The EU, taken as a whole, is the UK’s largest trading partner, accounting for 45% of UK exports, and 53% of UK imports, of goods and services in 2014. Successive Governments have calculated that over 3 million jobs are linked to exports to the rest of the EU. Of course, if the UK left the EU, a trading relationship would continue in some form so it is not possible to estimate how many UK jobs depend on EU membership. UK exports to the rest of the EU in 2014 were worth £230 billion (compared with £283 billion for UK exports to the rest of the world). Exports to the United States were worth £88 billion. Exports to China were worth £18.7 billion, roughly the same as UK exports to the Republic of Ireland.
EU countries, in 2014, accounted for 48% of the total stock of foreign direct investment (FDI) in the UK. In 2014, the UK attracted more FDI than any other European country. In terms of UK investment abroad, the EU accounted for 40% of the total UK FDI stock in 2014.
A document on the EU single market published by the British Government in 2013 concluded that “further deepening of the Single Market would produce economic gains. Full liberalisation of all areas where there are significant non-tariff barriers could increase EU GDP by 14% and UK GDP by 7%”. But the document also concluded that such dramatic progress was unlikely. Instead, it focussed on what it saw as realisable goals. These were, in particular, the Digital Single Market, further liberalisation of services, and greater focus by the European Commission on ensuring enforcement of common rules. The document, unusually for something published by a cautious HMG, also speculated that pan-European enforcement of single market legislation by a single European institution would improve consistency of enforcement, compared with reliance, as now, on different national regulators and enforcement bodies. Not surprisingly, the document also thought that this idea “would certainly raise political difficulties in many Member States, not least the UK”.

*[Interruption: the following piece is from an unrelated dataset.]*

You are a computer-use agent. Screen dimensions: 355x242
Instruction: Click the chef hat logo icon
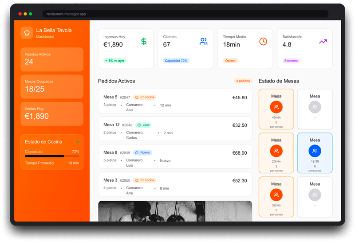tap(27, 33)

Global competiveness depends on the EU responding to changing market conditions and opportunities. The British Government argues that the more this can be done by less and better legislation and by more emphasis on mutual recognition and by enforcement, the better.
Much of this British agenda has been taken up by the European Commission that came into office at the end of 2014. Its approach seeks to be comprehensive. A multi-billion euro investment plan was launched before the end of 2014. This was followed by proposals for a European Energy Union designed to secure business and consumer access to secure and affordable energy. Proposals for a Capital Markets Union, launched last autumn, are intended to make the financial system more stable, increase competition and improve access to lower cost borrowing and start-up finance.
The European Commission has also significantly cut the number of new legislative proposals coming to the Governments of the EU and the European Parliament. Instead, they are focussing on better implementation of the single market in services, the digital single market and help for small and medium enterprises (SMEs).
At the heart of the single market for services are the freedom to establish a company in another EU country and the freedom to provide or receive services. Particular problems – in the form of restrictive requirements such as shareholding requirements- are faced by architectural, engineering and accounting firms. A new services passport will enable companies to notify to host countries in just one place all the information to allow them to provide services cross border in that country.
Around 14% of EU GDP is spent each year by public authorities on the purchase of services, works and supplies. It is an area where national protectionism still applies. A new ex-ante mechanism for assessing infrastructure projects is one of a number of steps designed to ensure that the already strict procurement rules are actually complied with.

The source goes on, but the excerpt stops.